Light illuminates the page. Some mornings are made for savoring, and some evenings are made for bars.

Some bars are timeless. The Townhouse is one such bar. It's been in our community for over 100 years, and it stayed open as a speakeasy during the prohibition era. If the walls could talk. You could settle into a leather booth with shadows cast by candlelight and splurge on a generous pour of Pappy van 15-year. Don't go on a weekend though.

Some bars remind you of simpler times, places where men would go after work to socialize, talk politics, or catch the game. The patina is a mix of spilled drinks, vomit from over-served patrons, and that slight sweet-mold smell of a bar rag that should’ve been tossed years ago.

Some bars never go out of style, and others very much do. They have a predictable life cycle: exclusive, frequented by celebrities and models, then the artsy creative crowd, then the hedge fund managers and finance/pre-IPO bros, and finally the gen-pop, bridge-and-tunnel crowd.

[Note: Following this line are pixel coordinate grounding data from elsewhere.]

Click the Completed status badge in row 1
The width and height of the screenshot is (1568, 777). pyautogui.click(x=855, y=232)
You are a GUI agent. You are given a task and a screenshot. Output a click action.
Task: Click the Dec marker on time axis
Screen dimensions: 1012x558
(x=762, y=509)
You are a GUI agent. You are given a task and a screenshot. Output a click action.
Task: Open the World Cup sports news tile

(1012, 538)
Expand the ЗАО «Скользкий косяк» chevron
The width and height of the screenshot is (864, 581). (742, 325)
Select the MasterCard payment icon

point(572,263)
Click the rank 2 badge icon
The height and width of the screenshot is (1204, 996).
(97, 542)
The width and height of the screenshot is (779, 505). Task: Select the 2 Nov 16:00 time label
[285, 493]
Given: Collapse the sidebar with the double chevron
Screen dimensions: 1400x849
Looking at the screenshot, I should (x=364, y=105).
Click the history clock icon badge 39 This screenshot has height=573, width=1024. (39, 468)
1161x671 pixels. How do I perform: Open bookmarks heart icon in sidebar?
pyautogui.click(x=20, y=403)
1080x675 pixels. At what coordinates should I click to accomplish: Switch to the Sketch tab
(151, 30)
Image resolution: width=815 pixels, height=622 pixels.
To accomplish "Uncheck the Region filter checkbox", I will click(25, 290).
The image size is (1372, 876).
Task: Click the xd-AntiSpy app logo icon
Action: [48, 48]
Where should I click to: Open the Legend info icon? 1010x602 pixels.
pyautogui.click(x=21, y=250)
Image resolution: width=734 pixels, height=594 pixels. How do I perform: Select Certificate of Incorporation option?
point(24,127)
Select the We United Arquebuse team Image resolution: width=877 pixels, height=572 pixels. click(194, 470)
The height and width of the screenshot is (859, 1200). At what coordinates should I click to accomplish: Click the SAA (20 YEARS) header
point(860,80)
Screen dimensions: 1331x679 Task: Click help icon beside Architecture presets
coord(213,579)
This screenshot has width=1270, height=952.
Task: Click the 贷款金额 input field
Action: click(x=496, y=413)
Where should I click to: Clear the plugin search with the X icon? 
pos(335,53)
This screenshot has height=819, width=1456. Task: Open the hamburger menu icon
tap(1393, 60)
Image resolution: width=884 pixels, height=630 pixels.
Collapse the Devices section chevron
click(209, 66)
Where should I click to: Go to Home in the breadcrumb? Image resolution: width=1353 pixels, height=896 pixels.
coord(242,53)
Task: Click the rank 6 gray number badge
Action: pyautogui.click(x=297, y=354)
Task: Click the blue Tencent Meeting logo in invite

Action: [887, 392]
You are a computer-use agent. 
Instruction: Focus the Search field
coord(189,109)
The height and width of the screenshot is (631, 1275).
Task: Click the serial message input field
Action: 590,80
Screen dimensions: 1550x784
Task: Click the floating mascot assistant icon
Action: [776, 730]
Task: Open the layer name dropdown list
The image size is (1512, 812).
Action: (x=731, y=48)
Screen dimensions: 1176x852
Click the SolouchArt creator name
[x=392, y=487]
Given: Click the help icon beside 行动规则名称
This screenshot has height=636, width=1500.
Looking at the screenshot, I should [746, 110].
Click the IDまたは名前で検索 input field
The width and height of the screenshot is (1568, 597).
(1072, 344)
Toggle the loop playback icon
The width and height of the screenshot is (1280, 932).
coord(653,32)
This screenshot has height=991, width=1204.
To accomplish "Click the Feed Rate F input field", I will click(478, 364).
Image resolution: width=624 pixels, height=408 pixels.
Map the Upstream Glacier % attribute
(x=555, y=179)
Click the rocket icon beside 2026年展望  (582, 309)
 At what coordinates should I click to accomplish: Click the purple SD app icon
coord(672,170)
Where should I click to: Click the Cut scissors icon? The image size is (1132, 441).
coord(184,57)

Some bars help you remember that spirit inside you, and some bars enable you to forget that spirit.

Some bars are for crying. Some bars are for celebrating. I've always found some bars to be romantic in that dirty East Village Patti Smith Just Kids kind of way.

We all swear off alcohol at some point in our lives — "POISON," a drink for numbing out and taking the edge off, Boomer technology — but I find it hard to swear off the endless possibility found within the walls of some bars.